Mary Wakefield Mary Wakefield

Equal rites

Mary Wakefield attends a service to mark the tenth anniversary of the ordination of women, and has a sudden attack of Doubt

issue 14 February 2004

Last Saturday must have been a difficult day for St Paul. His cathedral, still covered in patches of scaffolding like pins supporting badly broken legs, was teeming, inside and out, with women in dog collars. In the crypt, an hour before the grand celebration of the tenth anniversary of the ordination of women to the priesthood, there were women priests of every description: fifty-something tiggywinkles with thick NHS spectacles; red-cheeked 30-year-olds, their clerical collars just visible above green fleeces; Laura Ashley skirts and sensible slip-ons mixed with smart black trouser suits and high heels. Exciting rarities included a very tall woman in black breeches waving a walking stick decorated with feathers; one with bright red hair and piercings; an octogenarian with a pink-rinse wig, and a pregnant priest in a brown velvet trouser suit. In the ladies loo, surrounded by an alarming gridlock of gossiping clerics, a black woman sang hymns as she combed her hair in the gust of hot air from the hand-dryer. Inside the cathedral, under the vast central dome, there was the usual Anglican mix. In front of me sat a female vicar, her bossy bust pointed altar-wards, beside me a retired army officer preened his moustache. As female clergy from all over England processed in from the Dean’s Aisle, one crop-haired woman pulled off a pair of round, pink sunglasses and hooked them on to the front of her surplice.

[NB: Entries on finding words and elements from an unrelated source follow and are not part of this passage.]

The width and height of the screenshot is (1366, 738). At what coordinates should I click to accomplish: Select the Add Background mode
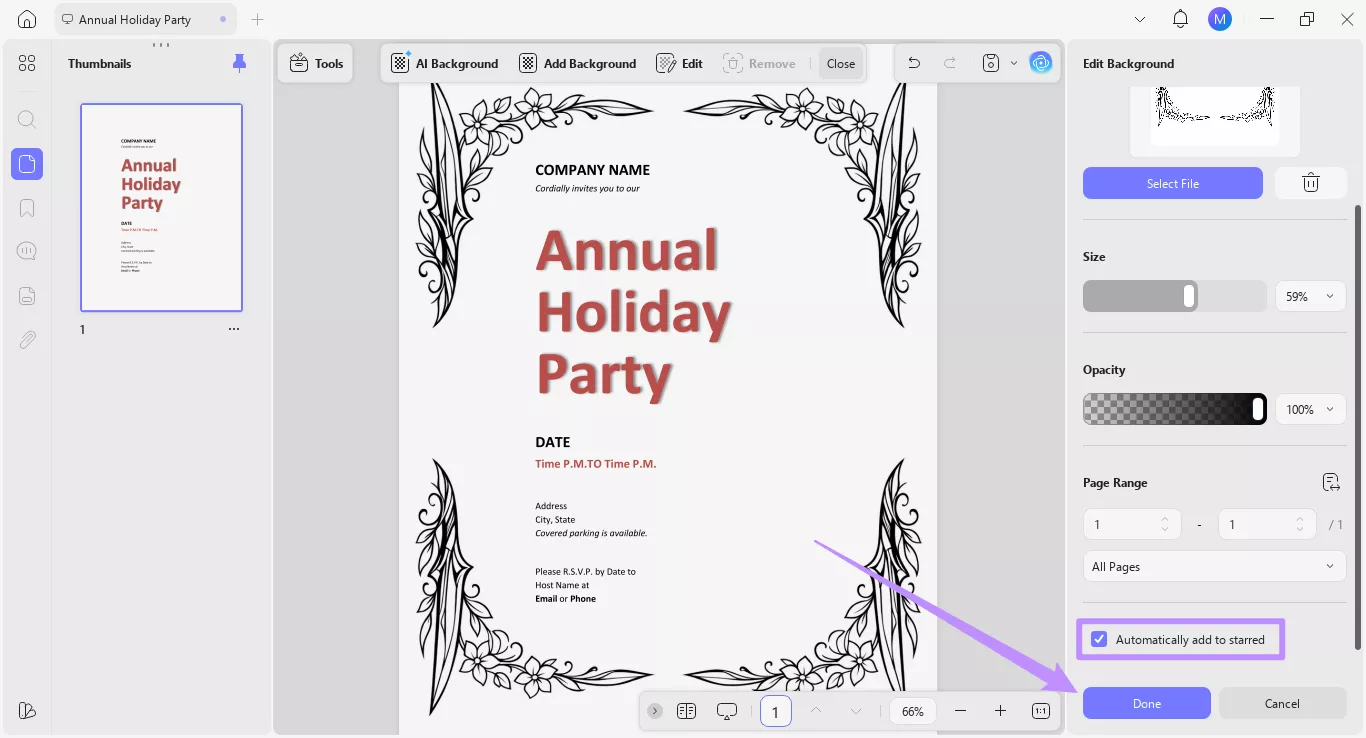(x=577, y=62)
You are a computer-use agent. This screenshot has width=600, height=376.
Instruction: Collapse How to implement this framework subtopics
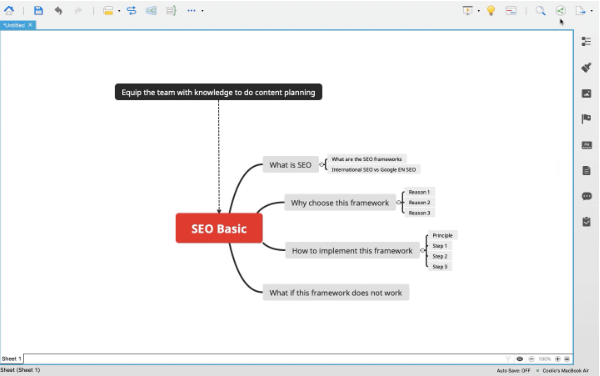tap(422, 251)
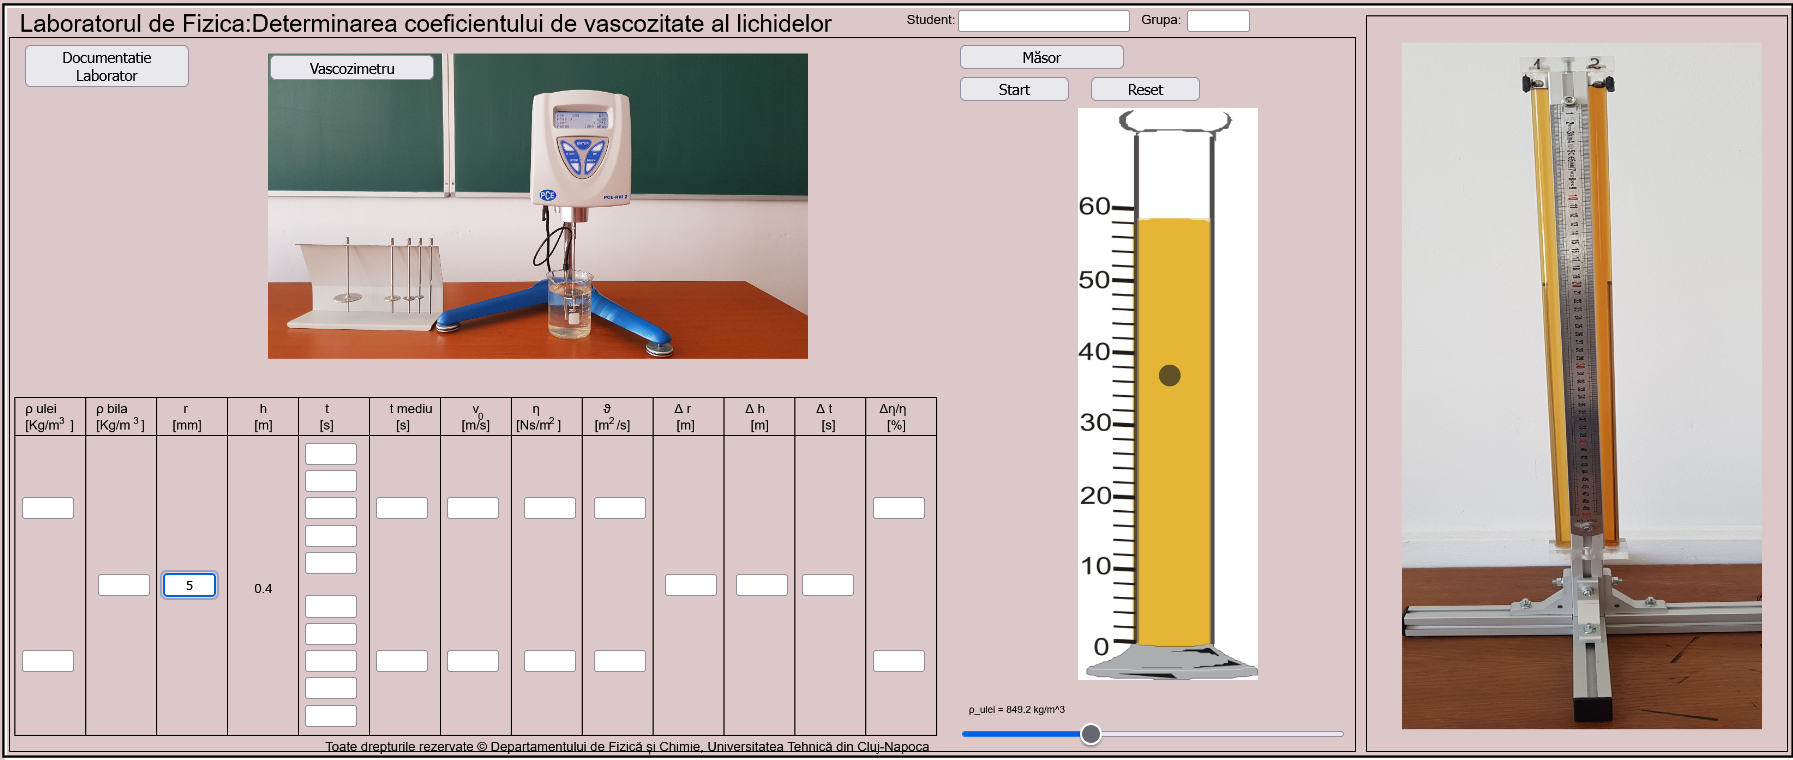Click the Reset button
The width and height of the screenshot is (1793, 760).
pyautogui.click(x=1144, y=90)
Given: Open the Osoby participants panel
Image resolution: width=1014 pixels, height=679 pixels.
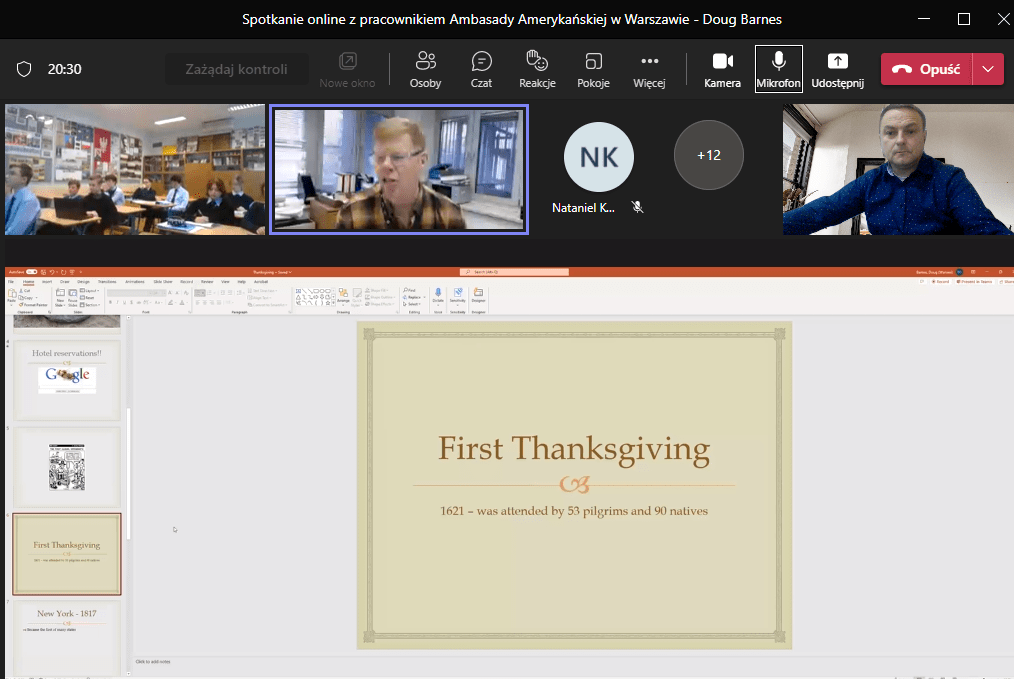Looking at the screenshot, I should [x=425, y=69].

Initially, this reinforced my antipathy towards women priests. I rehearsed the traditional arguments: Christ, although generally in favour of women, ordained only men. It was the 12 Apostles who were charged with the founding of the Church, not His mother, not Mary Magdalene, not Martha nor His other female followers, Joanna, the wife of Herod’s steward, and Susanna. ‘The priest truly acts in place of Christ,’ wrote St Cyprian in the third century, and Christ’s maleness was as essential to him as it is for the priests and bishops in persona Christi.